┏━━
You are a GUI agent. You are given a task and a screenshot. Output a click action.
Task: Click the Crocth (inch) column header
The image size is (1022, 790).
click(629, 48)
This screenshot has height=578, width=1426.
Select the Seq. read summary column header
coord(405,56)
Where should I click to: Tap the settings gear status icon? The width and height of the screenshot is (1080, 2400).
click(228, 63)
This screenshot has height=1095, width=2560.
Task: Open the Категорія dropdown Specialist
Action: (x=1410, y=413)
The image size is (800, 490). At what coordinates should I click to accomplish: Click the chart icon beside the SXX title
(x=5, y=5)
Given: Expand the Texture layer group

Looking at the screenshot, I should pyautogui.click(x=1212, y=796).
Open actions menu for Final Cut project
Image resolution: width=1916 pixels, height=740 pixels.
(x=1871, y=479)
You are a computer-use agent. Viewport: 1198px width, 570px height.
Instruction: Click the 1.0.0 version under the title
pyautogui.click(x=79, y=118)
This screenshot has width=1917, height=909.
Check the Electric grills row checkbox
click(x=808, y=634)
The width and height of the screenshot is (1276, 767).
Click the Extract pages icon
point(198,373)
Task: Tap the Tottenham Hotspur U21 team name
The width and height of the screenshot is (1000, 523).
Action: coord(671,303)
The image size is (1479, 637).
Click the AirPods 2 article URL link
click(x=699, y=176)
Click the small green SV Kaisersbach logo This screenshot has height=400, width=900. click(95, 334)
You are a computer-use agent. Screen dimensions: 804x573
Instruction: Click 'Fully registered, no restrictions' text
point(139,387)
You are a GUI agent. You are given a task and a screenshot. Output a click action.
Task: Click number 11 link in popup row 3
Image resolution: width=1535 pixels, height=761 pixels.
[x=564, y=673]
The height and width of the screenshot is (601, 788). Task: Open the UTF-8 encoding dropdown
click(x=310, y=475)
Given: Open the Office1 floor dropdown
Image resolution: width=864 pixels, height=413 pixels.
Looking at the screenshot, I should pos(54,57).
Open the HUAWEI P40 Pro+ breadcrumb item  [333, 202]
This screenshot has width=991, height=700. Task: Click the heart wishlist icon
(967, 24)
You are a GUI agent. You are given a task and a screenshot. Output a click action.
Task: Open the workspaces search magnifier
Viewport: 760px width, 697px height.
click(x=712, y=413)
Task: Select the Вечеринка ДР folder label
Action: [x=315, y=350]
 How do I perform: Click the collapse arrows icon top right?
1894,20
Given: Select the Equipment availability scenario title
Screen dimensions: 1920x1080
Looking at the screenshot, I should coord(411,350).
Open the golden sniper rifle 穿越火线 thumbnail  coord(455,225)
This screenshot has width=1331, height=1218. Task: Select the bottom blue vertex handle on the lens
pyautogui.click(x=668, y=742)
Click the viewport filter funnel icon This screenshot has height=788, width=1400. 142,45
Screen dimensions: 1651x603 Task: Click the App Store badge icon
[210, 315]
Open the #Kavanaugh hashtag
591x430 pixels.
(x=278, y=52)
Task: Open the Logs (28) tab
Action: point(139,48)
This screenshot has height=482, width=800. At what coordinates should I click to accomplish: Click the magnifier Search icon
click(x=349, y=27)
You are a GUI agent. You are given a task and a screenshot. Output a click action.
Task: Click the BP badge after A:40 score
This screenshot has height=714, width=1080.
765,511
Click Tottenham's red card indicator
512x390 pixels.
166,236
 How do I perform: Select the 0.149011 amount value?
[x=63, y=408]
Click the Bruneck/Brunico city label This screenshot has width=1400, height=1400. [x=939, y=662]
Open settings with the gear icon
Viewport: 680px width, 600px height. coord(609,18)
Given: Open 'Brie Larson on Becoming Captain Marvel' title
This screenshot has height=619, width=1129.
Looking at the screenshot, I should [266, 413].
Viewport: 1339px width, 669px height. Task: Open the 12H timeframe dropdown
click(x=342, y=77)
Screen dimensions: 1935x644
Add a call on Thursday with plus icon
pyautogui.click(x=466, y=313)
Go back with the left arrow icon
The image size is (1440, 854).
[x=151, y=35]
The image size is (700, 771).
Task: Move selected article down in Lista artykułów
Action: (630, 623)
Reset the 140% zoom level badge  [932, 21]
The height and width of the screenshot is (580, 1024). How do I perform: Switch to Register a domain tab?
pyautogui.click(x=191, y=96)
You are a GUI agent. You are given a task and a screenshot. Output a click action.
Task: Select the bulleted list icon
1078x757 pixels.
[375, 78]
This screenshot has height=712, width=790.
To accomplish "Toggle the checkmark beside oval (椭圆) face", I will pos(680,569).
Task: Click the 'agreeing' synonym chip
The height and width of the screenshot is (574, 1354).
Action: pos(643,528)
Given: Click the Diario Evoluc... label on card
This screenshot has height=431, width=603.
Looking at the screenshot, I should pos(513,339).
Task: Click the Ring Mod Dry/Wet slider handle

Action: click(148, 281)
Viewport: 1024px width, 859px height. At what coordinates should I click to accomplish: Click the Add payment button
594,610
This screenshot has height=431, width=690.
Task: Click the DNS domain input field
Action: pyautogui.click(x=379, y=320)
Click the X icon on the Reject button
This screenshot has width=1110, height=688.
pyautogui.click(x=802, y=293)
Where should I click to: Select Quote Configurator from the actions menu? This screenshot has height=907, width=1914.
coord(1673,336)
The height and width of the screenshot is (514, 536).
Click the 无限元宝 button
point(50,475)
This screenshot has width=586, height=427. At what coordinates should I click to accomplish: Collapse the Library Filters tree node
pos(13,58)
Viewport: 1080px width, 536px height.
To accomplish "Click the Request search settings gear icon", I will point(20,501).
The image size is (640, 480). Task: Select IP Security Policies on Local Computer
┗━━
_ACTIVITY:_
Reproduce every entry above so that each one matches its source exactly.

_ANSWER TO THIS TASK:_
You are a GUI agent. You are given a task and a screenshot. Output a click action.
Task: Click the Crocth (inch) column header
The image size is (1022, 790).
click(629, 48)
This screenshot has height=578, width=1426.
Select the Seq. read summary column header
coord(405,56)
Where should I click to: Tap the settings gear status icon? The width and height of the screenshot is (1080, 2400).
click(228, 63)
This screenshot has height=1095, width=2560.
Task: Open the Категорія dropdown Specialist
Action: (x=1410, y=413)
The image size is (800, 490). At what coordinates should I click to accomplish: Click the chart icon beside the SXX title
(x=5, y=5)
Given: Expand the Texture layer group

Looking at the screenshot, I should pyautogui.click(x=1212, y=796).
Open actions menu for Final Cut project
Image resolution: width=1916 pixels, height=740 pixels.
(x=1871, y=479)
You are a computer-use agent. Viewport: 1198px width, 570px height.
Instruction: Click the 1.0.0 version under the title
pyautogui.click(x=79, y=118)
This screenshot has width=1917, height=909.
Check the Electric grills row checkbox
click(x=808, y=634)
The width and height of the screenshot is (1276, 767).
Click the Extract pages icon
point(198,373)
Task: Tap the Tottenham Hotspur U21 team name
The width and height of the screenshot is (1000, 523).
Action: coord(671,303)
The image size is (1479, 637).
Click the AirPods 2 article URL link
click(x=699, y=176)
Click the small green SV Kaisersbach logo This screenshot has height=400, width=900. click(95, 334)
You are a computer-use agent. Screen dimensions: 804x573
Instruction: Click 'Fully registered, no restrictions' text
point(139,387)
You are a GUI agent. You are given a task and a screenshot. Output a click action.
Task: Click number 11 link in popup row 3
Image resolution: width=1535 pixels, height=761 pixels.
[x=564, y=673]
The height and width of the screenshot is (601, 788). Task: Open the UTF-8 encoding dropdown
click(x=310, y=475)
Given: Open the Office1 floor dropdown
Image resolution: width=864 pixels, height=413 pixels.
Looking at the screenshot, I should pos(54,57).
Open the HUAWEI P40 Pro+ breadcrumb item  [333, 202]
This screenshot has width=991, height=700. Task: Click the heart wishlist icon
(967, 24)
You are a GUI agent. You are given a task and a screenshot. Output a click action.
Task: Open the workspaces search magnifier
Viewport: 760px width, 697px height.
click(x=712, y=413)
Task: Select the Вечеринка ДР folder label
Action: [x=315, y=350]
 How do I perform: Click the collapse arrows icon top right?
1894,20
Given: Select the Equipment availability scenario title
Screen dimensions: 1920x1080
Looking at the screenshot, I should coord(411,350).
Open the golden sniper rifle 穿越火线 thumbnail  coord(455,225)
This screenshot has width=1331, height=1218. Task: Select the bottom blue vertex handle on the lens
pyautogui.click(x=668, y=742)
Click the viewport filter funnel icon This screenshot has height=788, width=1400. 142,45
Screen dimensions: 1651x603 Task: Click the App Store badge icon
[210, 315]
Open the #Kavanaugh hashtag
591x430 pixels.
(x=278, y=52)
Task: Open the Logs (28) tab
Action: point(139,48)
This screenshot has height=482, width=800. At what coordinates should I click to accomplish: Click the magnifier Search icon
click(x=349, y=27)
You are a GUI agent. You are given a task and a screenshot. Output a click action.
Task: Click the BP badge after A:40 score
This screenshot has height=714, width=1080.
765,511
Click Tottenham's red card indicator
512x390 pixels.
166,236
 How do I perform: Select the 0.149011 amount value?
[x=63, y=408]
Click the Bruneck/Brunico city label This screenshot has width=1400, height=1400. [x=939, y=662]
Open settings with the gear icon
Viewport: 680px width, 600px height. coord(609,18)
Given: Open 'Brie Larson on Becoming Captain Marvel' title
This screenshot has height=619, width=1129.
Looking at the screenshot, I should [266, 413].
Viewport: 1339px width, 669px height. Task: Open the 12H timeframe dropdown
click(x=342, y=77)
Screen dimensions: 1935x644
Add a call on Thursday with plus icon
pyautogui.click(x=466, y=313)
Go back with the left arrow icon
The image size is (1440, 854).
[x=151, y=35]
The image size is (700, 771).
Task: Move selected article down in Lista artykułów
Action: (630, 623)
Reset the 140% zoom level badge  [932, 21]
The height and width of the screenshot is (580, 1024). How do I perform: Switch to Register a domain tab?
pyautogui.click(x=191, y=96)
You are a GUI agent. You are given a task and a screenshot. Output a click action.
Task: Select the bulleted list icon
1078x757 pixels.
[375, 78]
This screenshot has height=712, width=790.
To accomplish "Toggle the checkmark beside oval (椭圆) face", I will pos(680,569).
Task: Click the 'agreeing' synonym chip
The height and width of the screenshot is (574, 1354).
Action: pos(643,528)
Given: Click the Diario Evoluc... label on card
This screenshot has height=431, width=603.
Looking at the screenshot, I should pos(513,339).
Task: Click the Ring Mod Dry/Wet slider handle

Action: click(148, 281)
Viewport: 1024px width, 859px height. At what coordinates should I click to accomplish: Click the Add payment button
594,610
This screenshot has height=431, width=690.
Task: Click the DNS domain input field
Action: pyautogui.click(x=379, y=320)
Click the X icon on the Reject button
This screenshot has width=1110, height=688.
pyautogui.click(x=802, y=293)
Where should I click to: Select Quote Configurator from the actions menu? This screenshot has height=907, width=1914.
coord(1673,336)
The height and width of the screenshot is (514, 536).
Click the 无限元宝 button
point(50,475)
This screenshot has width=586, height=427. At what coordinates should I click to accomplish: Collapse the Library Filters tree node
pos(13,58)
Viewport: 1080px width, 536px height.
To accomplish "Click the Request search settings gear icon", I will point(20,501).
The image size is (640, 480). Task: Select IP Security Policies on Local Computer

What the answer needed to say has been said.